Such words are invitations to open a door, cross a threshold, and embark on a journey beyond familiar times and places, although, as often happens with great stories, the journey sometimes wends its way very close to home. So it is, J. Gerald Janzen reminds us, with the great and terrible journey of Job.
Janzen has proven to be a trustworthy guide for this journey. For several decades he has engaged this text in rigorous study, publishing in 1985 a detailed commentary on Job for the Westminster John Knox Press Interpretation series. In his more recent book, Janzen enters the story world of Job with a different orientation. While retaining the critical methods of a biblical scholar, he adds rich insights from such diverse sources as the poetry of Robert Frost, theories of developmental psychology, the philosophical musings of Alfred North Whitehead, and Janzen's own experiences and encounters with Joban suffering.

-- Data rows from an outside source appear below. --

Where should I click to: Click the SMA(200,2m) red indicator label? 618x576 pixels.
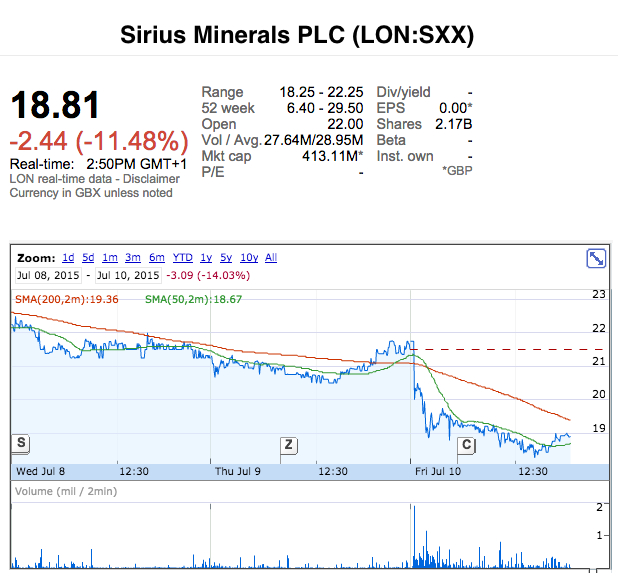pyautogui.click(x=67, y=299)
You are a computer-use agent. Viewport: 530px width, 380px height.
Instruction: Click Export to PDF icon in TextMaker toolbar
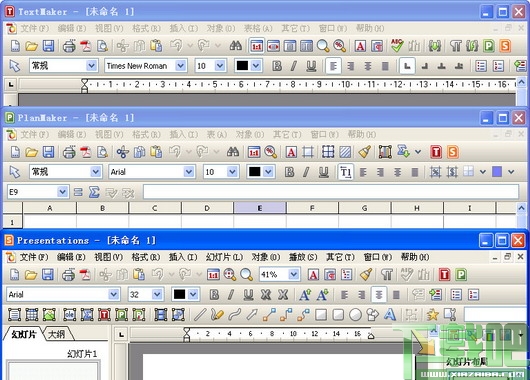(x=86, y=45)
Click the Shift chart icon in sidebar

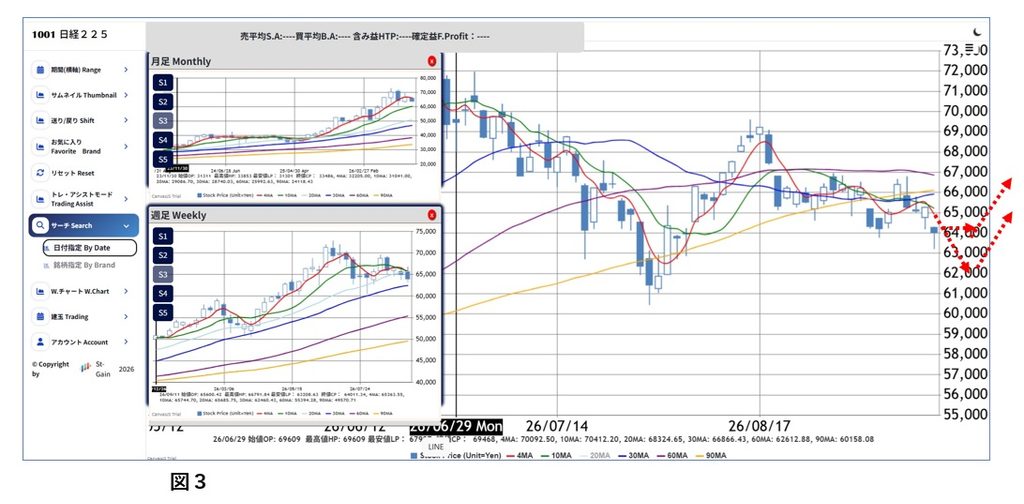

Rather than a chapter-by-chapter treatment of the text, Janzen takes a thematic approach, with the title revealing the book’s ultimate trajectory: toward hope. He suggests that the story of Job reflects the theological struggle experienced by the Israelites during the Babylonian exile.
This was partly a struggle between different understandings of God as reflected in the two great covenants -- the covenant with Abraham and Sara, and the covenant with Moses and the people at Sinai. Janzen describes the two covenants as reflecting different theological “default positions,” with the Abrahamic covenant representing a “personal clan God” and the Mosaic covenant representing a “cosmic high God.”

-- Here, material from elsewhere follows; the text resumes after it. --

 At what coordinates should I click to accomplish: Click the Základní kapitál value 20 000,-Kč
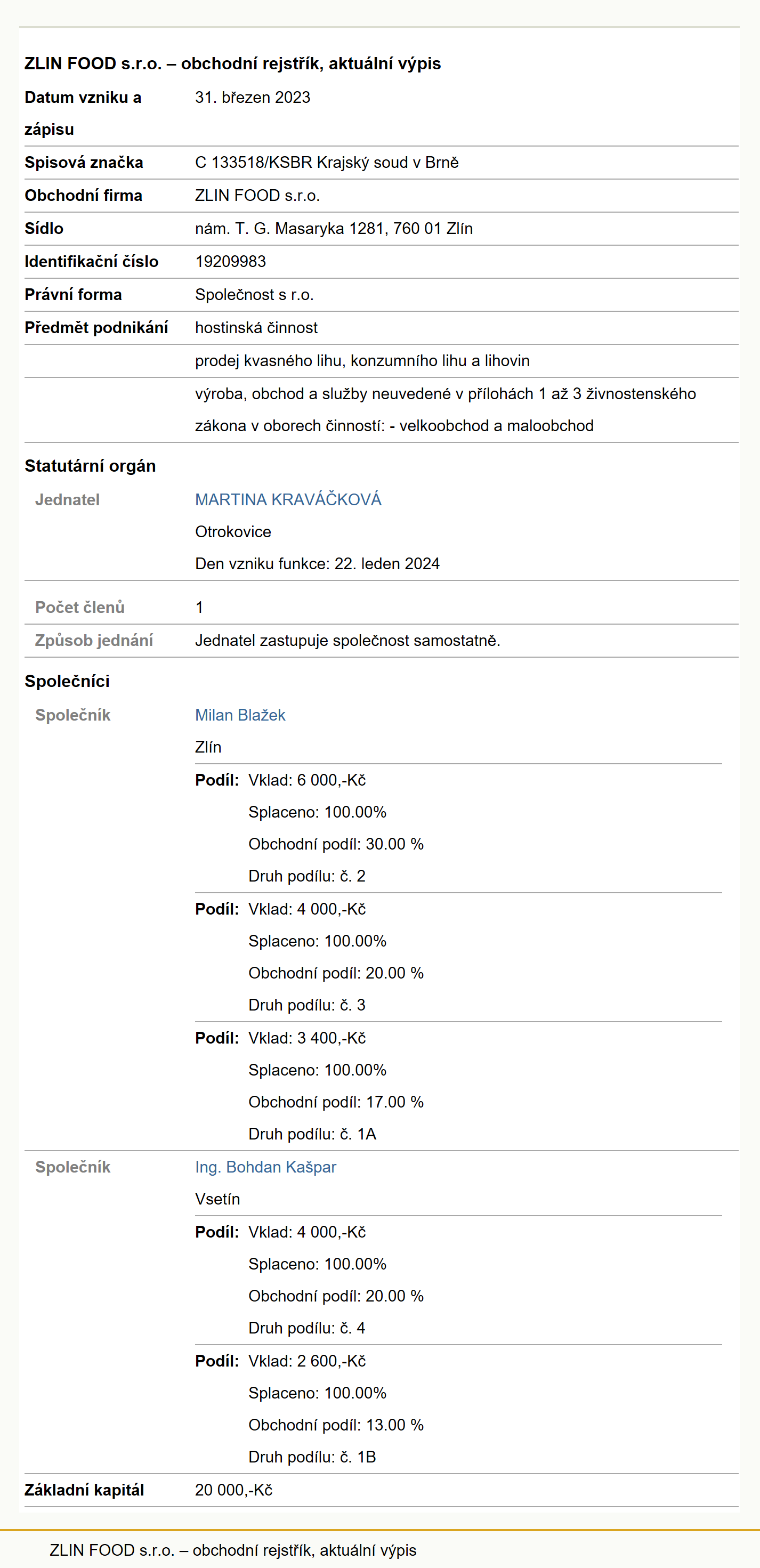(x=233, y=1490)
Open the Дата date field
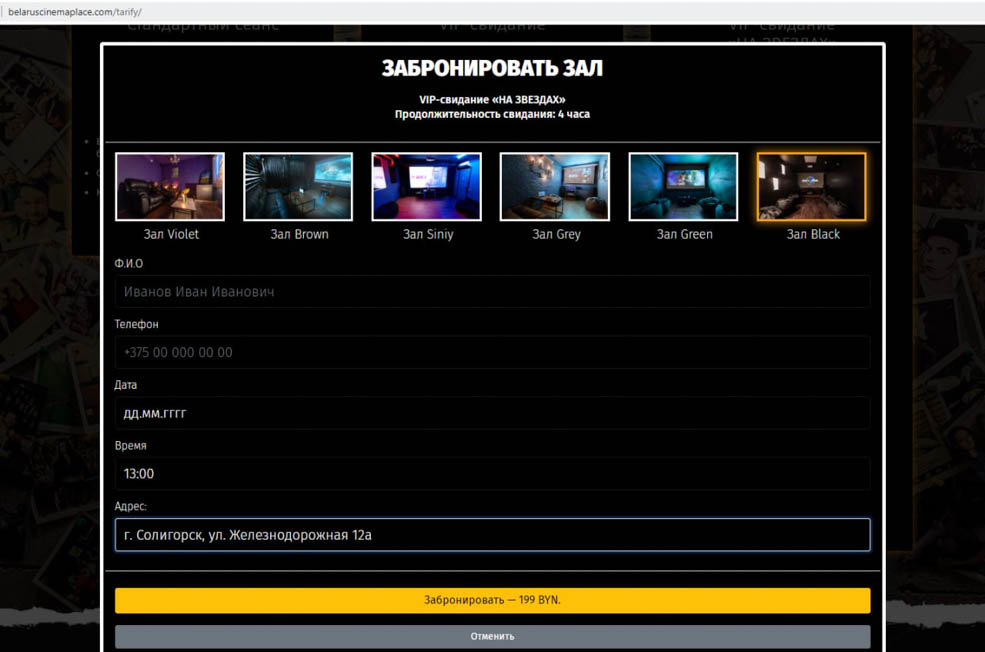Viewport: 985px width, 652px height. (x=492, y=413)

While the Mosaic covenant would have been the more functional mindset for the people prior to the exile, Janzen suggests that the experience of suffering during the exilic period undermined the reward-punishment foundations of that covenant. To find meaning in the midst of their struggle, the people turned to the theological heart of the much older Abrahamic covenant because it offered a God who remained steadfastly present in the face of suffering.

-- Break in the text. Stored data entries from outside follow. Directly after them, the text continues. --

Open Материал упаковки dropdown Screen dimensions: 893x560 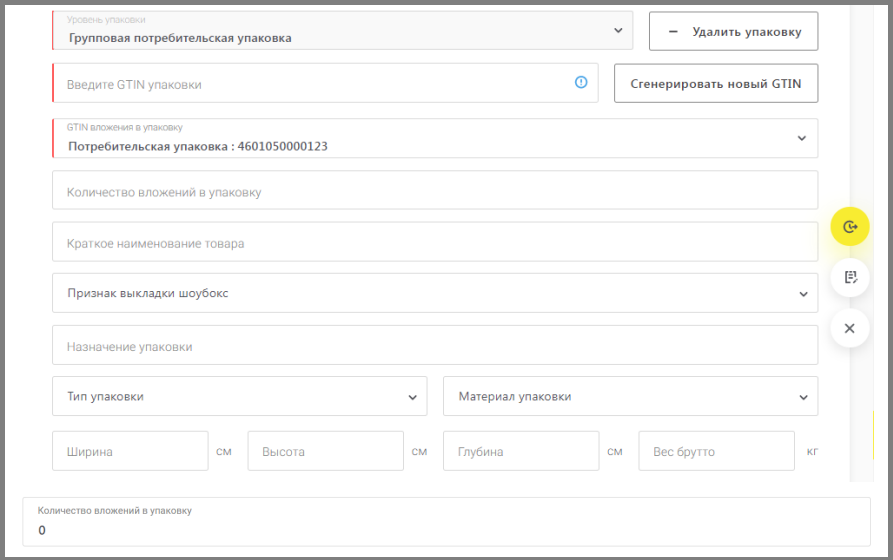pos(630,396)
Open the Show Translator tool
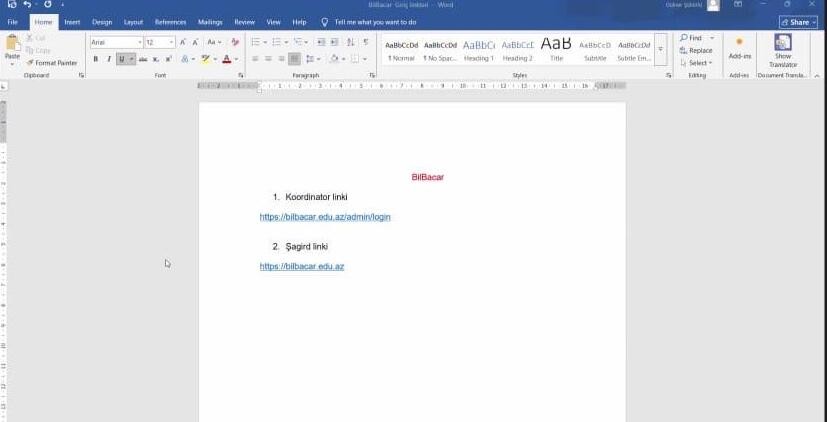This screenshot has width=827, height=422. tap(782, 50)
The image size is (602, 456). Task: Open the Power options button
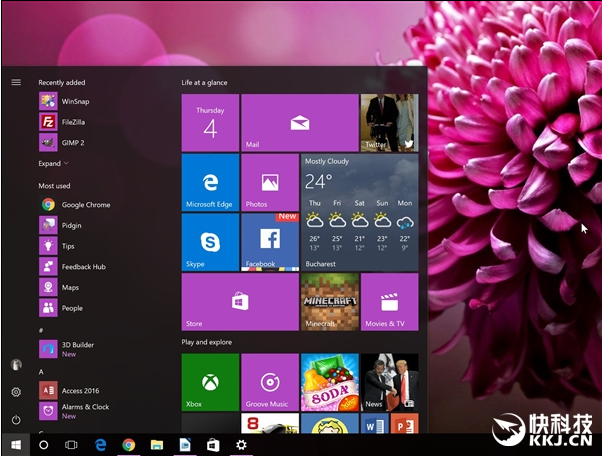pyautogui.click(x=16, y=420)
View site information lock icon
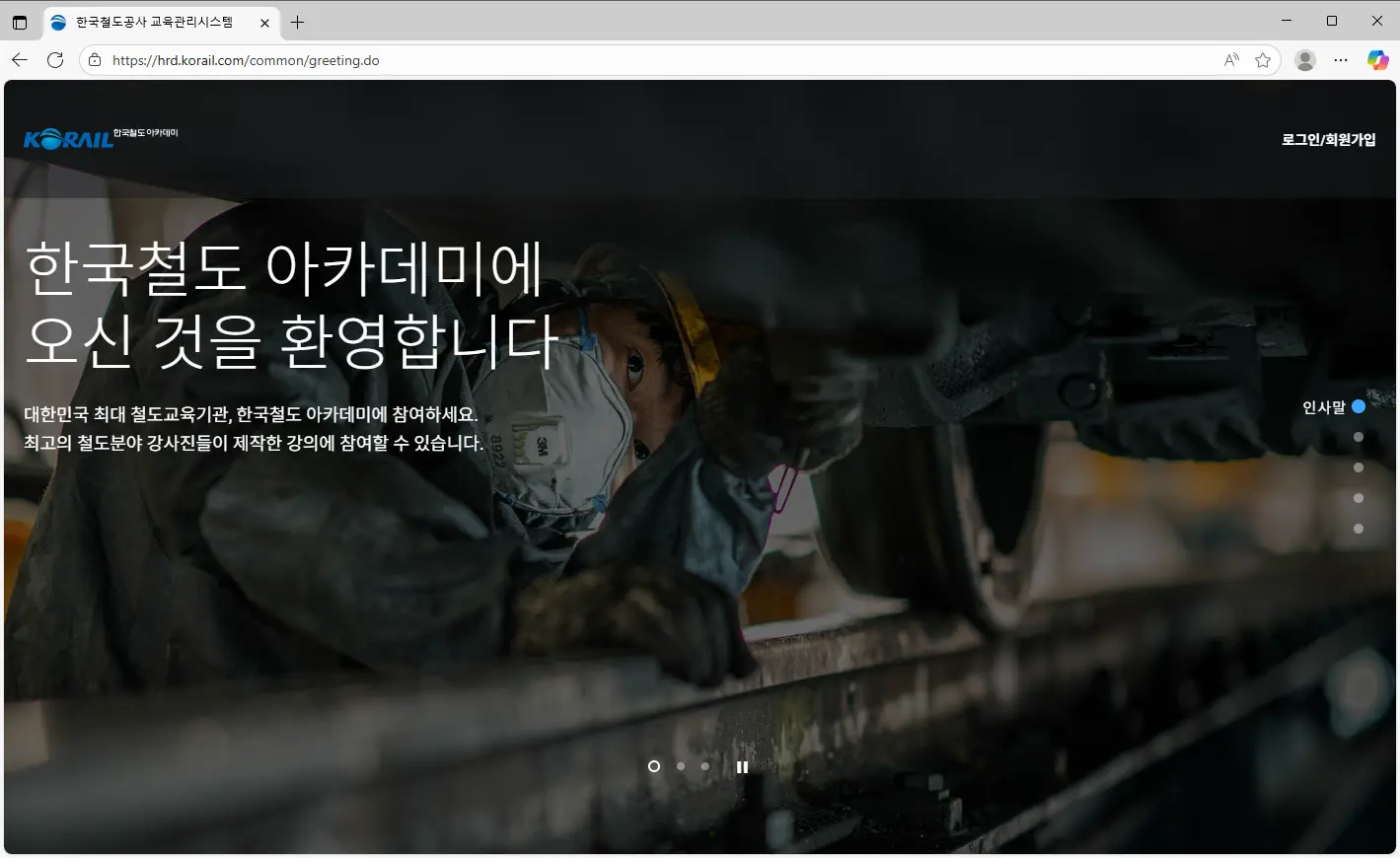Viewport: 1400px width, 858px height. pyautogui.click(x=95, y=60)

According to Janzen, the story of Job reflects this very pattern and search for hope.
“It is as though God is inviting Job to take his place in a world whose dynamism, in all its potential for vibrant life and, yes, danger, bursts through human concerns for ‘security first,’ concerns that help to fuel the human preoccupation with order and laws and reward-punishment logics,” writes Janzen. “It is as though God is inviting Job to give up the logic of reward-punishment for a life-affirming strategy of risk-reward, in which affirmation of life in the face of all its vulnerabilities is the path to true participation in the mystery of existence” (109).
The book would be incomplete without the personal reflections offered in the epilogue. Here, the author’s tone becomes more pastoral than scholarly, and the reader is reminded that Job’s struggle to affirm life is not only a mirror held up to the journey of the ancient Israelites, it is a very human journey that we all must travel. The tale of Job wends very close to home indeed, as each of us longs for even the scent of water in the arid moments of our lives.
In this relatively slim volume Janzen covers much ground, and at times one might wonder if he is traveling too many directions.
However, the patient reader will be rewarded by the forays into seemingly disparate disciplines, because with each one Janzen manages to masterfully guide us along a side trail to a unique overlook on the expanse of the Joban narrative. Thus, this book will likely appeal to a wide range of readers, and it would lend itself as much to a seminary classroom as to an adult book study in a congregational setting.